In the Monday announcement , Oracle said it was bumping its cash offer to $24 a share from $21 for all common shares of PeopleSoft, which rejected the earlier $7.7-billion offer for being inadequate, according to news reports. Redwood Shores, California-based Oracle pointed out the new offer price is nearly 60% higher than the closing price on the day before its initial June 2003 offer.
As part of the improved offer, Oracle mandated that a majority of PeopleSoft’s shares are tendered in the offer and that the PeopleSoft board eliminate the poison pill antitakeover defense and other “obstacles” to Oracle’s acquisition of shares in the offer.
Oracle’s more generous bid comes less than a week after European antitrust regulators cleared its hostile bid to buy PeopleSoft. The decision by the European Commission removed the last antitrust hurdle that threatened to block Oracle from taking over PeopleSoft.

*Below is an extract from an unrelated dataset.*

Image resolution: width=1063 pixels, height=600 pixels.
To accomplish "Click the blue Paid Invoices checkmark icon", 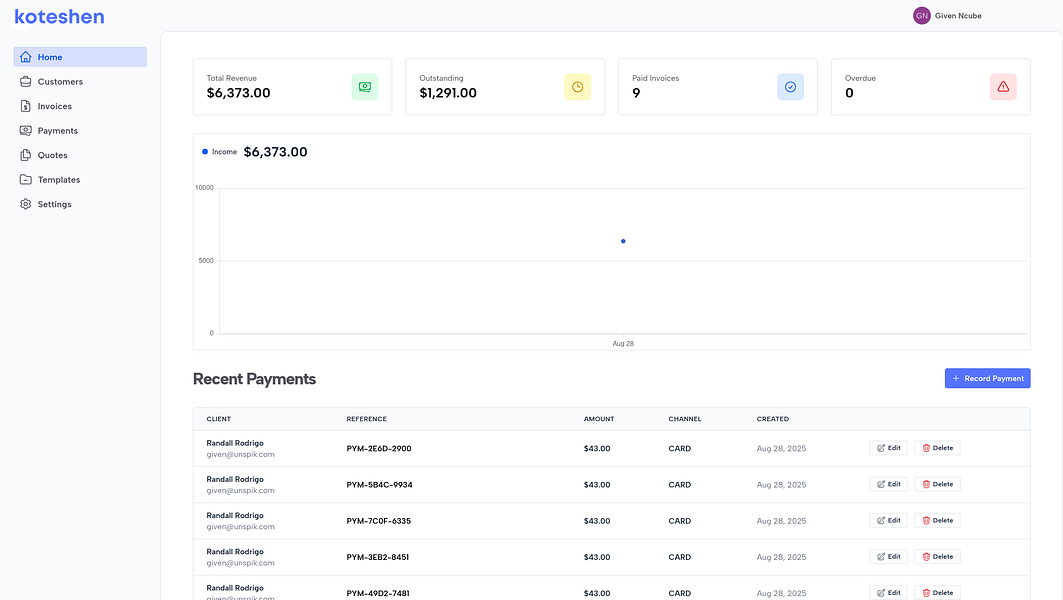I will [790, 87].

Also, Oracle executives Friday insisted their proposed PeopleSoft deal makes good business sense. One worry voiced at the company’s annual stockholder meeting was that the two software makers might not make a good marriage, resulting in poor service and a big loss of PeopleSoft’s customers, news reports indicated.
But Oracle Chief Executive Larry Ellison said he was confident the purchase of PeopleSoft would work out fine. If the takeover is accomplished, Ellison said, “it should accelerate our growth all over the world,” especially in North America, where PeopleSoft does much of its business.
For its part, PeopleSoft advised its stockholders to take no action at this time in response to the latest Oracle bid.
HR professionals have been watching the Oracle-PeopleSoft battle because of the extremely popular HR software from PeopleSoft. Observers say many HR officials would outsource their operations instead of keeping them on the PeopleSoft platform if the takeover goes through.